Helpful Hints for a New School Year
I have spent a fair bit of time over the last week talking to students about their holidays and how they feel about coming back to school. By and large the answers are consistent. Most girls would like a longer break, they are struggling with the routines of school, including the early mornings and they find the re-introduction of homework a little difficult to manage. In the case of the Year 7 girls, they are mostly feeling overwhelmed and they are in survival mode until they start to orientate themselves to the campus, the routines and the many people that they come into contact with every day. I have included a few suggestions that might help students and parents be a little better prepared for the year ahead.
- Have a Plan
The conversations I have had with students, parents and teachers have led me to think about how we can help students set themselves up more effectively for a successful school year. My reflections and a little reading have led me to the conclusion that it really is all about planning. A good plan might start with a simple conversation at home where parents and children sit around the table and talk about the year ahead with its many opportunities and challenges. Clear communication and a little planning are essential for an effective plan to work. This is particularly the case when it comes to scheduling homework and study, factoring in sport or other interests, making time for friends and including some family time. We can often forget that every week contains 168 hours which is more than enough time to fit everything in if we use time wisely.
- Time Management
Managing time, on face value, is a relatively simple science, however, we can tend to complicate it. We also battle the evils of procrastination, social media and Netflix which all offer attractive alternatives to school work. The trick is to keep time management strategies simple. A wall calendar can keep students on track for the entire school year if used properly. Placing the calendar in a prominent place, being creative with a little colour coding and being vigilant with checking it can be a really effective strategy. This is only one of many tools that can be used to manage time. The secret is to use it and this needs to be a family project.

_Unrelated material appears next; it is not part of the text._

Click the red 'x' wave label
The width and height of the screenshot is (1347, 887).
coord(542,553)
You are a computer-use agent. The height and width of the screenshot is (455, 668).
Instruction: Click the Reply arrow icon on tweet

- Set Realistic Expectations and Review them Regularly
It is ok to start small with planning and look to have little wins as success builds on success. Simply sticking to a timetable for homework or study, taking some time to preview upcoming homework or assessments and making sure that we organise enough time to manage these requirements can take immense stress off students. In the same way previewing material and due dates for assessments over the coming months will also make your children feel a little more in control and will remove the element of surprise when due dates come around.
- Add a Little Colour
If your children are already well organised they are well on their way to having a successful year and they should be sharing their tips with friends.However, if they need some help in this area, I recommend investing in a pack of coloured highlighters and a few Manilla folders. Colour coding really is the best way to keep homework folders, calendars and school notes organised. Even if there is a preference for note taking on a device, introducing colour helps identify important points, dates and priorities. As well as finding homework and study notes much easier to track, playing with colours helps us get started when effort is required.
- Get Comfortable with Lists
While many of us are not great list makers, lists are a sure fire way of identifying what needs to be done. The key to using lists however, is checking the list and updating it on a regular basis. Even for the most determined procrastinator, the satisfaction of ticking tasks off a list brings great satisfaction. The great advantage of lists is you can use them for anything and there is certainly a feel good factor about ticking off all tasks on your list.
- A Final Tip for Parents
Conversations about organisation and homework can be tricky areas for parents. For this reason it’s important to pick the right moment and, in a supportive way, jointly establish some guidelines and rules around school and school requirements. Written guidelines between students and parents set expectations and can clear up any potential confusion when it arises. Simple guidelines might include:
- Time homework is done and the night time deadline – yes sleep is more important than homework.
- What students need to do to keep their parents informed of due dates.
- Support (if any) students need and can expect from parents.
- Rewards students and parents can expect for meeting expectations – extra free time, access to TV or technology, small privileges etc.
I hope your re-entry into school life is smooth as you manage your children through the beginning of another school year.